━━━━━ DATASET RECORDS

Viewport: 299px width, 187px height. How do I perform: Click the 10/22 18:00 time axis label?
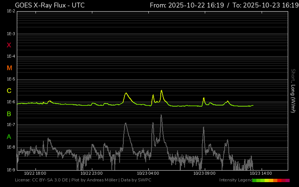click(x=35, y=174)
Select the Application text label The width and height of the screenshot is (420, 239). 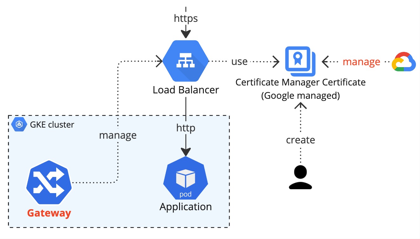click(x=185, y=206)
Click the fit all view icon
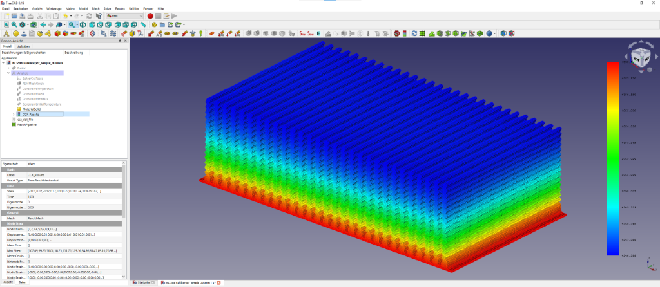The width and height of the screenshot is (660, 287). [6, 24]
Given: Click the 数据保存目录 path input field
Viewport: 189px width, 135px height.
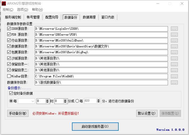Looking at the screenshot, I should [x=101, y=83].
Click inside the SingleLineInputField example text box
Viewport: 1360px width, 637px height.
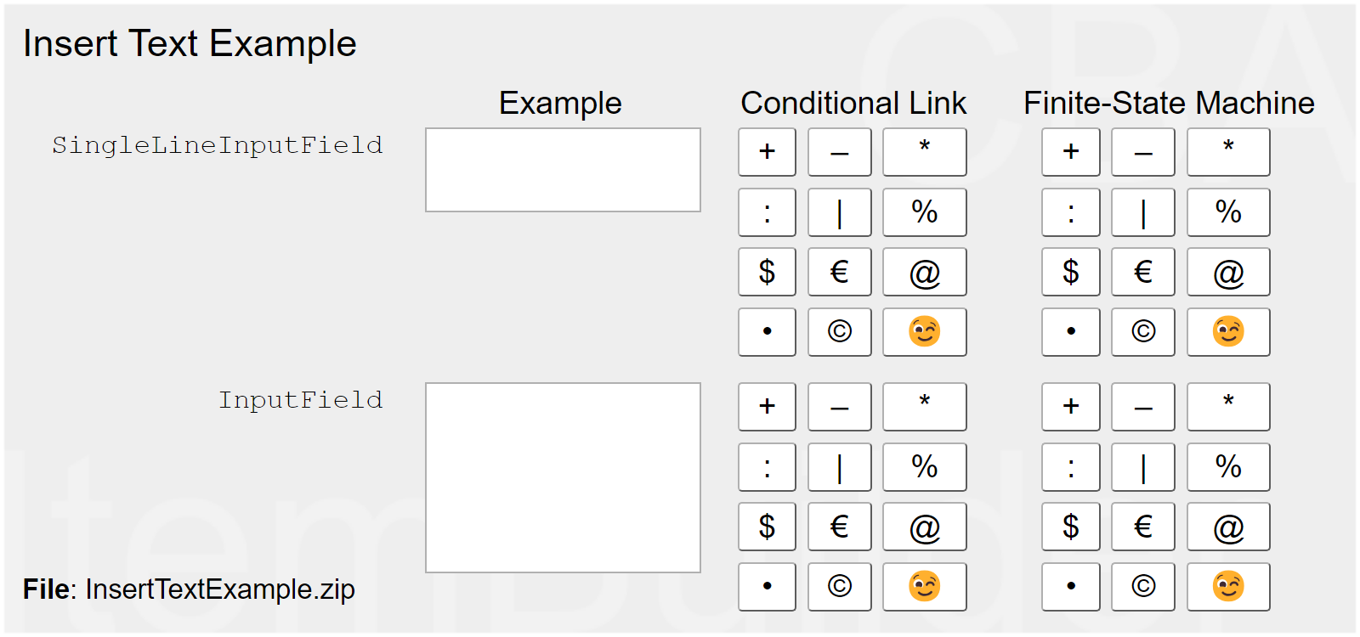point(563,170)
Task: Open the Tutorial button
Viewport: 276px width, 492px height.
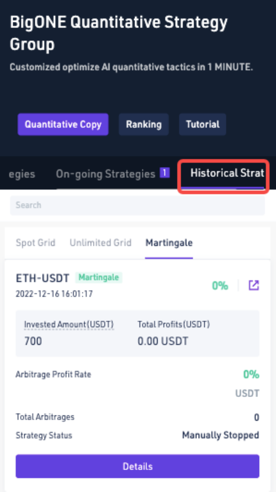Action: coord(203,124)
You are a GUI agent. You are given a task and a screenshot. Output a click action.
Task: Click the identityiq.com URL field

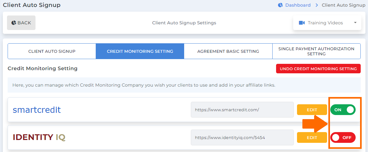point(242,137)
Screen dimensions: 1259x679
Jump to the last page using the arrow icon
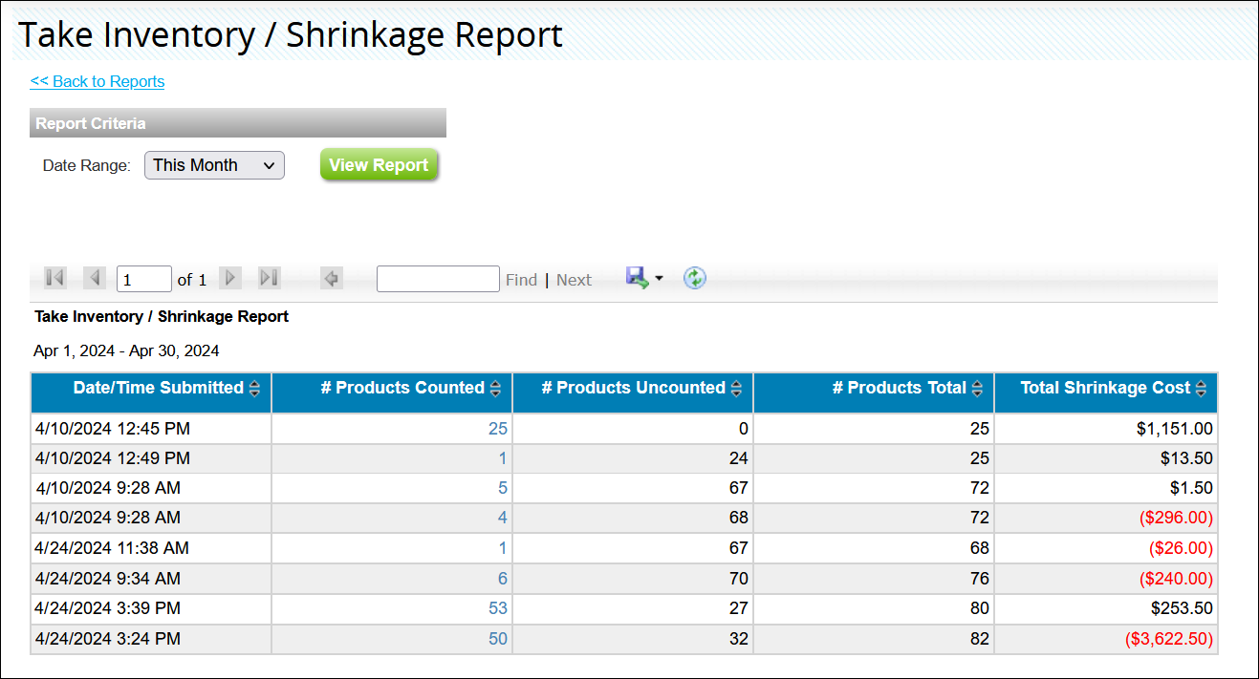[x=269, y=277]
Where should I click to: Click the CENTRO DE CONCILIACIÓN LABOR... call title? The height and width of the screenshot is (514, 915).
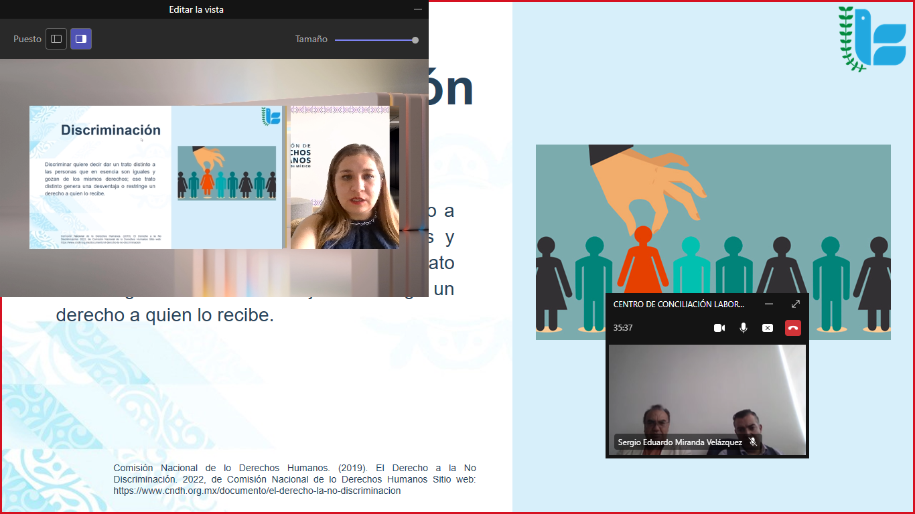679,304
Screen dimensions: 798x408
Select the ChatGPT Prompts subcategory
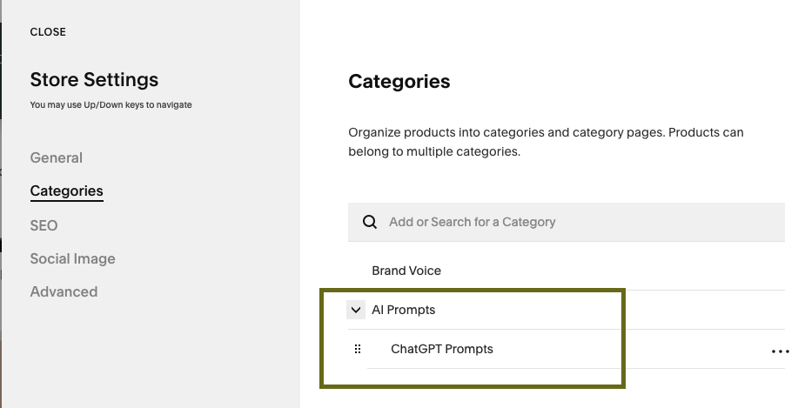tap(442, 350)
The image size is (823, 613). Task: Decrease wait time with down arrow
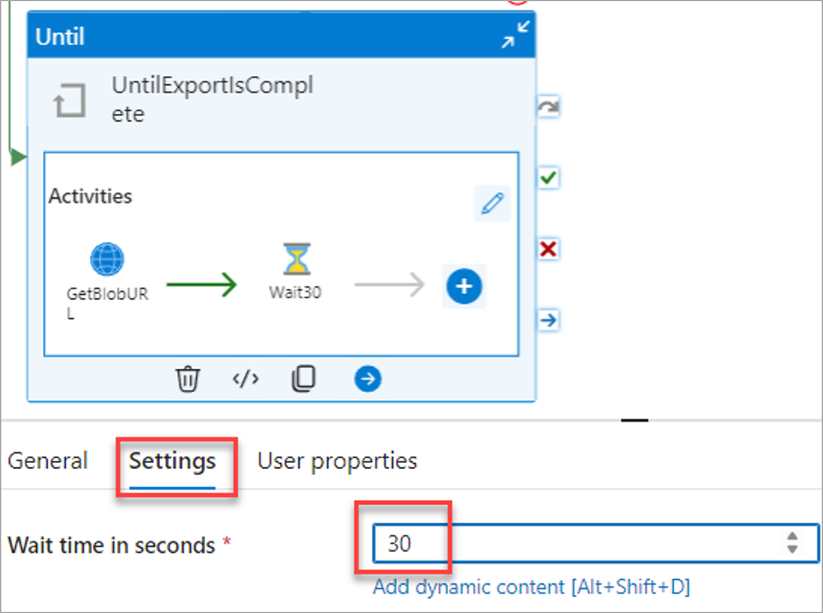(793, 549)
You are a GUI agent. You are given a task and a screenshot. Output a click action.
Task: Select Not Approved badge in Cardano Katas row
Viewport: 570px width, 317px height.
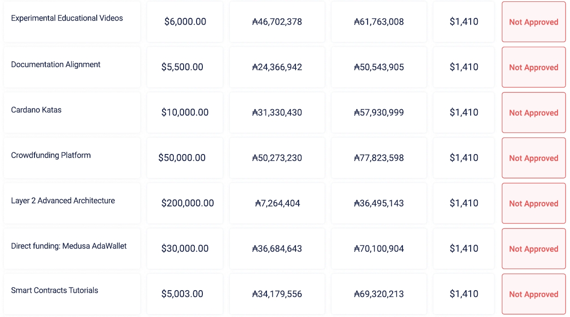pyautogui.click(x=533, y=113)
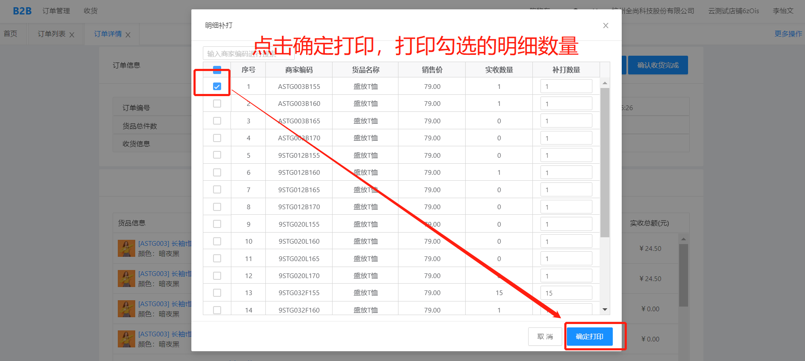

━━━━━━━━━━

▶ **PROBLEM TO SOLVE**: Starting at the line that contains "Screen dimensions: 798x408", write out exactly each line through the last one in the listing above, leaving out the pictures and adding nothing else.

▶ **YOUR RESPONSE**:
Screen dimensions: 798x408
Select the ChatGPT Prompts subcategory
tap(442, 350)
The image size is (823, 613). Task: Decrease wait time with down arrow
(793, 549)
You are a GUI agent. You are given a task and a screenshot. Output a click action.
Task: Select Not Approved badge in Cardano Katas row
Viewport: 570px width, 317px height.
pyautogui.click(x=533, y=113)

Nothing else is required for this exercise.